Items stored from a collection
Content starts
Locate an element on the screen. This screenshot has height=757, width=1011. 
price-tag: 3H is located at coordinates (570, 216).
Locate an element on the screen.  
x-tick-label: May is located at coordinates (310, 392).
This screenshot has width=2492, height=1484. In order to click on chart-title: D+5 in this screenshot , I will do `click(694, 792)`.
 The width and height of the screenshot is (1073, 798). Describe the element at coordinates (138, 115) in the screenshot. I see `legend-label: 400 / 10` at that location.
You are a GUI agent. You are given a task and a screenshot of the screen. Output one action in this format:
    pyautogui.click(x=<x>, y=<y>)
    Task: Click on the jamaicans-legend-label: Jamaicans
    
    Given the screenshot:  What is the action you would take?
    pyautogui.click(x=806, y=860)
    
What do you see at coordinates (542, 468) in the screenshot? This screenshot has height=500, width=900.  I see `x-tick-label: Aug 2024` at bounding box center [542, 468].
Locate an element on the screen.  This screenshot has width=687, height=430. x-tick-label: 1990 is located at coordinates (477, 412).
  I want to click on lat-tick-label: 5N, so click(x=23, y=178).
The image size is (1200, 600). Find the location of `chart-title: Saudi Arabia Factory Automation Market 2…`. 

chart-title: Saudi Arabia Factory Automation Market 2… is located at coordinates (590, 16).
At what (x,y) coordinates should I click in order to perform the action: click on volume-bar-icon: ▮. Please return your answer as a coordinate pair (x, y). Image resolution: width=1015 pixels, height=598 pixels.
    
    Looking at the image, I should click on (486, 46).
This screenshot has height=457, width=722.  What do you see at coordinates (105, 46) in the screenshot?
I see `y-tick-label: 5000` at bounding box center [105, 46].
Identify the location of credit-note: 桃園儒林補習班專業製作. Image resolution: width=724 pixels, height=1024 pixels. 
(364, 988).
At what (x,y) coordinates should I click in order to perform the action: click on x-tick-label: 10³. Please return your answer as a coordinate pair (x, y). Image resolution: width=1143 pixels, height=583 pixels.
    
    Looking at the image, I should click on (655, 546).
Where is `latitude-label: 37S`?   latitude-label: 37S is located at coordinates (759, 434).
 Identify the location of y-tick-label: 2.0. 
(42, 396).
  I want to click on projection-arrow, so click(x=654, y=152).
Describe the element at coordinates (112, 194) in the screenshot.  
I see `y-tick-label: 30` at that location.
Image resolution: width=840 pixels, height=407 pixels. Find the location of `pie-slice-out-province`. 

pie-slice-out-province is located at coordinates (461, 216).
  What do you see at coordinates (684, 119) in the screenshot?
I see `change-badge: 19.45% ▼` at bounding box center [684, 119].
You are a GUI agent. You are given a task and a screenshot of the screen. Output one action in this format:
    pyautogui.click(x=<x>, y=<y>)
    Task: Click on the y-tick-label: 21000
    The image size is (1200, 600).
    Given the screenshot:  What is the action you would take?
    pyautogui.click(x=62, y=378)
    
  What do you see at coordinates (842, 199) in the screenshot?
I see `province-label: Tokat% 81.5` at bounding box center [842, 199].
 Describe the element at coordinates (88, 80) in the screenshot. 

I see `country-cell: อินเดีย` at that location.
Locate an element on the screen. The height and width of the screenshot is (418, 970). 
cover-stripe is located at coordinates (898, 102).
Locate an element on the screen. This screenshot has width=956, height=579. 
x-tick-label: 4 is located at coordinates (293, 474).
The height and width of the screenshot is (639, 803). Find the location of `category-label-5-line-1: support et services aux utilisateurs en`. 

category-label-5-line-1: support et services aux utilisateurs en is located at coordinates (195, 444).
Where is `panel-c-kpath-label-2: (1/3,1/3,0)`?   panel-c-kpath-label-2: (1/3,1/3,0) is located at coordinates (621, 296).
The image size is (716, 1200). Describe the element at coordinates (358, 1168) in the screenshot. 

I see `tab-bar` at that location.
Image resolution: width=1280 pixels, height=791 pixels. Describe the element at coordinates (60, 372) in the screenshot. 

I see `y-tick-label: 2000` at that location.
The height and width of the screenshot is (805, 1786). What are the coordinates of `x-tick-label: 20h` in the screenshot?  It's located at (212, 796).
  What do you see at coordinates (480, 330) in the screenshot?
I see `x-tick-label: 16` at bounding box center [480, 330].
Content ends
### Instructions for the task
Which lines in the entries above contain the word "should"? Find them and copy each one in full.

### Answer space
At what (x,y) coordinates should I click in order to perform the action: click on volume-bar-icon: ▮. Please return your answer as a coordinate pair (x, y). Image resolution: width=1015 pixels, height=598 pixels.
    Looking at the image, I should click on (486, 46).
At what (x,y) coordinates should I click in order to perform the action: click on x-tick-label: 10³. Please return your answer as a coordinate pair (x, y). Image resolution: width=1143 pixels, height=583 pixels.
    Looking at the image, I should click on (655, 546).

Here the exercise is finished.